Ian, por outro lado, não enxerga futuro nas peças online. Para ele, a beleza do teatro está no encontro e, sobretudo, na novidade. De acordo com ele, todas as peças são diferentes umas das outras e fazer apenas uma boa performance não é suficiente: todas as sessões devem ser igualmente agradáveis para o público — e é esse o principal diferencial entre o teatro e o cinema. “No filme é só rebobinar. Você rebobinou e depois [o filme] volta. No teatro não. Amanhã eu posso estar muito mal, mas tenho que fazer a peça, e é outro público, então ele merece um espetáculo tão bom quanto o de ontem. E aí semana que vem eu vou ter que fazer a mesma coisa e essa repetição eu acho revolucionária.”

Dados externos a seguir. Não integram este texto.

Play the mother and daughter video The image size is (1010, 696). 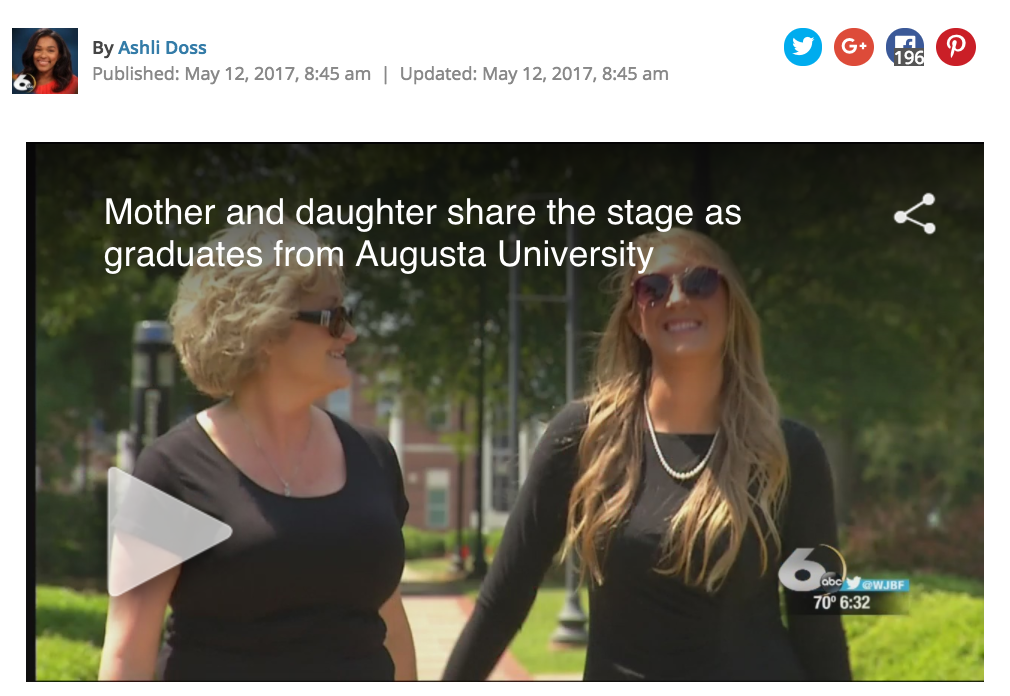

Aguida fica um pouco dividida quanto a essa “nova modalidade” de teatro. Ela acredita que o que se está fazendo atualmente não é nem teatro nem cinema, trata-se de uma experiência completamente nova. Ela também tem dúvidas em relação à continuidade dos projetos online.

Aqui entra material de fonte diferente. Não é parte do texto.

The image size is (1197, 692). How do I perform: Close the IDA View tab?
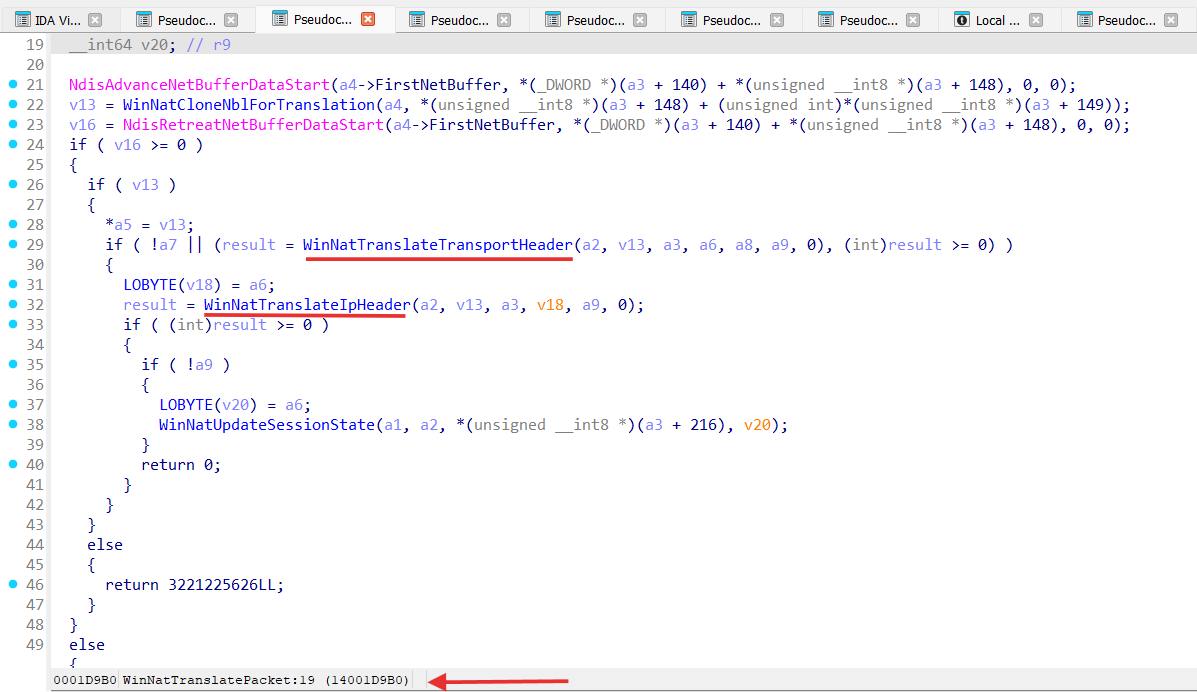pyautogui.click(x=94, y=20)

As cortinas se fecham, as telas se apagam e os microfones se calam. O único movimento é o dos pensamentos inquietos diante dos novos modos de se fazer teatro. O que é isso, afinal? O artista alemão Joseph Beuys responderia com uma pergunta: “Como explicar arte para uma lebre morta?” Afinal, “explicar a arte” só a afasta de suas origens humanas. Somos seres sociais que se viram obrigados a viver isolados, vivendo dias que não são nossos. Toda e qualquer tentativa de trazer a humanidade de volta, mesmo que seja por meio de frias máquinas, deve ser aplaudida.

Amado público, nossa história chegou ao fim. Levante e siga com a sua vida, mas não se esqueça desse momento que ficou eternizado em sua mente, o teatro vive em você também. AH! Não se esqueça dos aplausos e, se não gostou, também aceitamos tomates!